Forbin: No, not at all!
Louis: I still can't believe that this will be happened!
Forbin: Me neither!
Triomphant: Yes, now I can pack my luggages to come back home!
Louis: Hold on! Who is on the phoned?
Forbin: It's miss Wales.
Louis: Give me!
Forbin: *give the phone* Here.
Louis: Wales?
Wales: *phone* Yes, it's me.
Louis: Is this real?!
Wales: *phone* No kidding, it just got a few hours ago.
Louis: How? What happened?!
Wales: Cannot tell you exactly. Now you can come back home!
Louis: Oh no. We are going to your place to comfirm this.
Triomphant: Seriously?!
Louis: Yes!
Meanwhile in Vichya Dominion.
Jean Bart and Dunkerque is playing chess.
Jean: Checkmate.
Dunkerque: Think again.
Jean: Agh, you got me.
Dunkerque: This is the seventeenth times you ask me to--
Jean: Again!
Dunkerque: Oh no.
Then Gascogne came.
Dunkerque: What is it Gascogne?
Gascogne: Arrived, news from Crimson Axis coming to everyone.
Jean: What is it said?
Gascogne: Surprised, cannot defined good or bad, the Azur Lane and Crimson Axis have been signed.
Jean: Wait! Sign what?!
Gascogne: Gascogne cannot detect emotion, the peace treaty.

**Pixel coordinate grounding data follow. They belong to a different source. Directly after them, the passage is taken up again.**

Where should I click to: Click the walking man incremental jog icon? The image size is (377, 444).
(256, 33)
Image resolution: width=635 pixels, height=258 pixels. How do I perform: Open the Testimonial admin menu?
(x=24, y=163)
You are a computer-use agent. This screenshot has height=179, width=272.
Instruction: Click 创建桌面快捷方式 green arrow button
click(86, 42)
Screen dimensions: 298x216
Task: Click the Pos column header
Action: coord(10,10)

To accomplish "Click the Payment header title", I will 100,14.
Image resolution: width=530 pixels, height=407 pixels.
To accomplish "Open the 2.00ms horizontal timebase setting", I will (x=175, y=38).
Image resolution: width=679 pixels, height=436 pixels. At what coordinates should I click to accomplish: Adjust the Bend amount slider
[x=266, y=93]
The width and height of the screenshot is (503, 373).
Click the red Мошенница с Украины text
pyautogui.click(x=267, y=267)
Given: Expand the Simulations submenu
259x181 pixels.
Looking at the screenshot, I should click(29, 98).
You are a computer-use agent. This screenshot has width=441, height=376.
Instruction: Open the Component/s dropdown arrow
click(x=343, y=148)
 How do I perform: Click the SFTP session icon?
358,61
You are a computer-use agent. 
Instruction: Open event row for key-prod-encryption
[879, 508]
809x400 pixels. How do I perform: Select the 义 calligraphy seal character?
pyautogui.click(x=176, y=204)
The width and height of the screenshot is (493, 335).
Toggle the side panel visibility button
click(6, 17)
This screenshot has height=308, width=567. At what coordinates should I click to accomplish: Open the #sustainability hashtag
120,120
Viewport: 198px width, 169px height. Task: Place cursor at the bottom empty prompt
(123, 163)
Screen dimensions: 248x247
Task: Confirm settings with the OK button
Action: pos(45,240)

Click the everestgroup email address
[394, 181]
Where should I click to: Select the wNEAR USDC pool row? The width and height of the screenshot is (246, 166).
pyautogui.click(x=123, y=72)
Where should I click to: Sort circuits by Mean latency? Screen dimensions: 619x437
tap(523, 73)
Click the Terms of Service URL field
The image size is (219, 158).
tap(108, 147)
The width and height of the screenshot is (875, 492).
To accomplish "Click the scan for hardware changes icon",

This makes two girls five seconds freeze.
Dunkerque: Wh...what?!
Jean: How did even happened?!
Gascogne: Remembering, Gascogne don't know why.
Dunkerque: Oh my lord.
Jean: This isn't real, is it? Crimson Axis never do that, right?
Dunkerque: That is true, but who send the message, Gascogne?
Gascogne: Remembering that person...Is from Zuikaku, aircraft carrier.
Jean: She must be joking, right?
Dunkerque: This is no good or bad, why are they doing this? Gascogne, where is Zuikaku.
Gascogne: She now in the Azur Lane base with the Emperor Nagato and Lord Bismarck.
Jean: Oh my god.
Dunkerque: Get all girls now, cause we are heading to Azur Lane base!
Jean: Wait what?!
To be continued.
A/n: I will make Arknights X Advance Warfare to combine with this story in a few chapter.